Wednesday, August 3, 2011

My Name

My name is Claudia pronounced "Clou-thee-a," your tongue makes contact with your hard palate has you say "di."  It is a Spanish pronunciation, the kind of pronunciation in which my name sounds as if it was made out of something finesse, like silk.  Not the English pronunciation in which my name sounds to be made of something harsh like sand paper or broken glass. Sandra Cisneros, the author of one of my favorite books, describes it best and even though my name is not Esperanza (which means Hope) I understand what she is talking about.  


I did not get to pick my name and if you ask my mother, she would tell you a beautiful story of how my name was suppose to be Alejandra; however when I was born she changed her mind and her reasoning now for giving this name that in latin means lame is simple. She just liked this name. I have the nutty theory that she changed her mind on my name because Alejandra is too much of an average name. And let's face it I am anything but average.

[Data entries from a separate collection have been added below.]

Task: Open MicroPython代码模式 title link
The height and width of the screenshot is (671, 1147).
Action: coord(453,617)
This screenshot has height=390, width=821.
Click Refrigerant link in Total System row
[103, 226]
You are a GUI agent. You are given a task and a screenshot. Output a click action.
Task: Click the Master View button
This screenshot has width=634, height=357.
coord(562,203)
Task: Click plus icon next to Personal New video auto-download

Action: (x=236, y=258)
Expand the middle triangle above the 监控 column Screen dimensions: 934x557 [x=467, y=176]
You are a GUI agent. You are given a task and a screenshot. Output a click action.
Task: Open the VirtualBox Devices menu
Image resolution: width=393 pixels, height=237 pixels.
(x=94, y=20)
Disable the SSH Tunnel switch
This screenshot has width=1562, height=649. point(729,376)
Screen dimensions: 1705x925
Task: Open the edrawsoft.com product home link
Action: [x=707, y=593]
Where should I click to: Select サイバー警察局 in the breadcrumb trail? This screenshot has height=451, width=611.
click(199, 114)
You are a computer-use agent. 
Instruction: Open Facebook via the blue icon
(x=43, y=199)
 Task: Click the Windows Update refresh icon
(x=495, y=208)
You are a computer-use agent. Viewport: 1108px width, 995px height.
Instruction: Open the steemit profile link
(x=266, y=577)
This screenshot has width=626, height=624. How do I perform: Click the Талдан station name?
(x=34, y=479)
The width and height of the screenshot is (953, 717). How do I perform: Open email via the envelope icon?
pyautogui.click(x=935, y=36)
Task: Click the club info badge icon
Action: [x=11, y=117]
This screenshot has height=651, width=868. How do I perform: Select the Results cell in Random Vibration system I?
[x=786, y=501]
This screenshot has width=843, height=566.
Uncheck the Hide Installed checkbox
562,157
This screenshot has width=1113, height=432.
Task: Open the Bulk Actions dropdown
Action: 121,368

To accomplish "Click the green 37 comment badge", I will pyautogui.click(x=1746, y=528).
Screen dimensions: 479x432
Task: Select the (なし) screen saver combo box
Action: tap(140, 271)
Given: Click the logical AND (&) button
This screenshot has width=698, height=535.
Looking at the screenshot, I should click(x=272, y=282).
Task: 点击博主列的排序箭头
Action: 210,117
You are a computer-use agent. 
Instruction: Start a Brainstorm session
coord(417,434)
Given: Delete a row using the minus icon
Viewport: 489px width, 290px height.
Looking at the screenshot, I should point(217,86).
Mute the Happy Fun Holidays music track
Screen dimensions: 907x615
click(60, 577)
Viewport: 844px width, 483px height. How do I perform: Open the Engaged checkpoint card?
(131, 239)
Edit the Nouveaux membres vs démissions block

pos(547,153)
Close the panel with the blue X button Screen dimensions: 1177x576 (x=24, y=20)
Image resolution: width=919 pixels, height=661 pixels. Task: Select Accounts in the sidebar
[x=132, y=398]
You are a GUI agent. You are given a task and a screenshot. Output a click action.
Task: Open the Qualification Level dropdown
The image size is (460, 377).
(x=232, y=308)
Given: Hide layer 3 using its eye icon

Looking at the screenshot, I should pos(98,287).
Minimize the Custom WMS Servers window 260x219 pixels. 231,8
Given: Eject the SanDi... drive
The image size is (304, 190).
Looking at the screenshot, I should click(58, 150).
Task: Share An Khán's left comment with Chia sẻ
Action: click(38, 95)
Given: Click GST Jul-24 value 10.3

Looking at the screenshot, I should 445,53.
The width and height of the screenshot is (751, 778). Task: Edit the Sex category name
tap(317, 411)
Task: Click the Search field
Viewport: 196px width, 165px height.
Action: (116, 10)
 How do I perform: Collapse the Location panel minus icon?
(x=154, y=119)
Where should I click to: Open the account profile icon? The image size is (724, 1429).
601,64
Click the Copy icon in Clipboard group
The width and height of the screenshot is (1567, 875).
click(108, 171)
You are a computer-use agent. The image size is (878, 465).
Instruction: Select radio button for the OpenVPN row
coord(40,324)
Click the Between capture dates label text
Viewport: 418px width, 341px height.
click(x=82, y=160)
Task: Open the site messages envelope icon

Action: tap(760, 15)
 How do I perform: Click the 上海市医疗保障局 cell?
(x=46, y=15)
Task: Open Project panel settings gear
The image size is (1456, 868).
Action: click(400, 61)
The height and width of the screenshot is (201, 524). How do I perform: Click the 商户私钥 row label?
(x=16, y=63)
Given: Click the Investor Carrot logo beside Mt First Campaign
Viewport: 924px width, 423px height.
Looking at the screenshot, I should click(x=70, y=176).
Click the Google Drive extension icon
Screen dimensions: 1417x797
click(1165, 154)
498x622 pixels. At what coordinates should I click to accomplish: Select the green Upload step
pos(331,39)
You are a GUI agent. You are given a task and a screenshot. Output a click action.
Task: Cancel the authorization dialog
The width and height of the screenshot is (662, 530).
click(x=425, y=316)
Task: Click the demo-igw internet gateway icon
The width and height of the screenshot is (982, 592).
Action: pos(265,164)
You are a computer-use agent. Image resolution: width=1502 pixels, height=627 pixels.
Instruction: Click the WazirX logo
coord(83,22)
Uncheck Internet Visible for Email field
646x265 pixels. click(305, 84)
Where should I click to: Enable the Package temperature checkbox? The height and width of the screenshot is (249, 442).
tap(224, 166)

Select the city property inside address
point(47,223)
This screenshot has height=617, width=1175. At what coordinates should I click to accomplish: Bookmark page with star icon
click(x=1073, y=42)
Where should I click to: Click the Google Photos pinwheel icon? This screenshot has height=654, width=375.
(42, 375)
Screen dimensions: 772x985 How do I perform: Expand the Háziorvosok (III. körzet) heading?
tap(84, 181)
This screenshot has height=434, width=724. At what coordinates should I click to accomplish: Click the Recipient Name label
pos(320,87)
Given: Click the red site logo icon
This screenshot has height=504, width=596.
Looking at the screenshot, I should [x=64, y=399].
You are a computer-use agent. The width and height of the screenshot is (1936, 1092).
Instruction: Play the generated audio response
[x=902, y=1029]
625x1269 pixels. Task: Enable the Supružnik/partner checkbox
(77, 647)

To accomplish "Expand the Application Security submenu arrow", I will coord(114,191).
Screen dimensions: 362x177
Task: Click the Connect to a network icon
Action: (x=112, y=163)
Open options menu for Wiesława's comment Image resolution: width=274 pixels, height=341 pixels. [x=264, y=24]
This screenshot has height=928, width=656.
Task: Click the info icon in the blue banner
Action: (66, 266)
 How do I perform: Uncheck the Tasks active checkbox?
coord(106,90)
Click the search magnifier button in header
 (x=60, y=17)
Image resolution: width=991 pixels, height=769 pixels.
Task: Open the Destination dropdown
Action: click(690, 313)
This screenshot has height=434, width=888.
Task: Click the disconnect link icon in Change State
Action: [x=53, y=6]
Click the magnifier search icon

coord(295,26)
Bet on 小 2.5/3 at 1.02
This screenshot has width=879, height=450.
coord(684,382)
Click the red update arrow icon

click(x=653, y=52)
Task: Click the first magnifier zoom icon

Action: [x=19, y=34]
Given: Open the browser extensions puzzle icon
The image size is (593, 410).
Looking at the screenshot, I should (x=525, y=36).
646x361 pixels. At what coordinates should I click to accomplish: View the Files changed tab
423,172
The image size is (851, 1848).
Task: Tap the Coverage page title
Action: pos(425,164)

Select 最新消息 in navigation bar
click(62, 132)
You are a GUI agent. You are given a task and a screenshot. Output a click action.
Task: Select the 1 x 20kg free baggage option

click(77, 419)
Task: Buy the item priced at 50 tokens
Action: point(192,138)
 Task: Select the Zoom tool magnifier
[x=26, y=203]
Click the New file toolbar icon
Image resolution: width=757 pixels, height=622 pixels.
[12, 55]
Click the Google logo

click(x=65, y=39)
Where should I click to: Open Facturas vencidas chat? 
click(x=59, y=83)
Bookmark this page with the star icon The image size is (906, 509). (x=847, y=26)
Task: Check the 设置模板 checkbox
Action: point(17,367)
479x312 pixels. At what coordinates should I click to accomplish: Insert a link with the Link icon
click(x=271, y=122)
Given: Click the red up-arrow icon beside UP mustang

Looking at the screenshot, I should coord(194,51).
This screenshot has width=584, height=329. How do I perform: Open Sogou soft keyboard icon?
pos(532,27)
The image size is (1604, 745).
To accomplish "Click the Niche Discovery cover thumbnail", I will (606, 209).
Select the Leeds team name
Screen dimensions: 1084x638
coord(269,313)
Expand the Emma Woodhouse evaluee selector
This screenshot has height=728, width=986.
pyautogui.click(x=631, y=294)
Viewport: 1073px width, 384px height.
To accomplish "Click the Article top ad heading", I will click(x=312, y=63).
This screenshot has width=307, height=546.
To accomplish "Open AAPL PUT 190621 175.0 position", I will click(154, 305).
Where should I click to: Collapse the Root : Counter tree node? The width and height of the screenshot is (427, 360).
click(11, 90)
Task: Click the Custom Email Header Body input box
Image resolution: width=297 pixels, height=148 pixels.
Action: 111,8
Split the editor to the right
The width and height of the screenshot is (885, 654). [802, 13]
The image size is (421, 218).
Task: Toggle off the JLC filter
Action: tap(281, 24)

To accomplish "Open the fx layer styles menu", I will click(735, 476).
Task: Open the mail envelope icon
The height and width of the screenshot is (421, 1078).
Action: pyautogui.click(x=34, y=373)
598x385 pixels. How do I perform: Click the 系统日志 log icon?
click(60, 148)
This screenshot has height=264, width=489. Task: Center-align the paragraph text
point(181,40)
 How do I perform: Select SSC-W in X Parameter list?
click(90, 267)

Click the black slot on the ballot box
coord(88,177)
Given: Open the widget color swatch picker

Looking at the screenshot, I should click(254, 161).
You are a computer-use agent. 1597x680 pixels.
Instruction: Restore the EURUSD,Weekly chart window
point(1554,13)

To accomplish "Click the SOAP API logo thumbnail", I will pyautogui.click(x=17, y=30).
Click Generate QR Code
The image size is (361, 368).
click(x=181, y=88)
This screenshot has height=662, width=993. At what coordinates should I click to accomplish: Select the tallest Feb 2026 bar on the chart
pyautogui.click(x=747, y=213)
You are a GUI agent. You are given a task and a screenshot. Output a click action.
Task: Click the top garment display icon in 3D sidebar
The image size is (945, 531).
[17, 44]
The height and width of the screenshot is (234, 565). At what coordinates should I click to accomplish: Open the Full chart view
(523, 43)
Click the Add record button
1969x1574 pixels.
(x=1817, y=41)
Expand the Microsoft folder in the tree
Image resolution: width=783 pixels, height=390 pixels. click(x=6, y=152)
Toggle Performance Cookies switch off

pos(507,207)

All throughout my early years (ages 5-12), I hated my name. I grew up in a Chicano neighborhood in which for some strange reason Claudia and Maria were very popular names. In kindergarten, I remember having four other, not including myself, Claudias in my classroom.  The urge to be an individual was very difficult to fulfill when I was known to my teacher as Claudia G. However, I never had anyone call me anything but Claudia (Clou-thee-a). The pronunciation of my name was never an issue and as a matter of fact nicknames would always replace my name.  The times that people would call me Claudia I secretly wished I had a different name something like Deborah or Cassandra.  A name that would fit my exquisite personality, something strong that would say "look out here comes danger."  But no, my name is Claudia, which means lame in latin. 


As I got wiser I came to terms with my name.  I accepted my name with all its cruel beauty.  During my undergraduate experience I would bump into people that would not pronounce it right and I would explain to them that my name was pronounce in Spanish not English. For those that had trouble pronouncing my name a solution was giving me a nickname. Soon the nickname "Clau" became a trend amongst my co-workers and dear friends. 


When I made the move to Missouri, I found myself with the decision to keep my name or give in to becoming Claudia-English version. Going through what Phinney calls Ethnicity Identity Development, I soon come face to face with the land of compromises.  What parts of my culture do I keep and which am I willing to compromise in? The pronunciation of my name was the one thing I could not compromise in. 


I found a piece of my culture in my name. My name is the label that constantly reminds me that I am who I am because of where I come from.  My name is one of the many beautiful gifts my mother gave me.  My name is the shiny medal that deserves respect.  My name speaks of beautiful things that I cannot even explain.  


I sincerely appreciate when people make an ultimate effort to pronounce my name as I pronounce it and I am aware that this might be seen as something insignificant.  Still, by the mispronunciation of my name I am simply reminded that I am in unknown land. I am in an "X" in a land of "O's."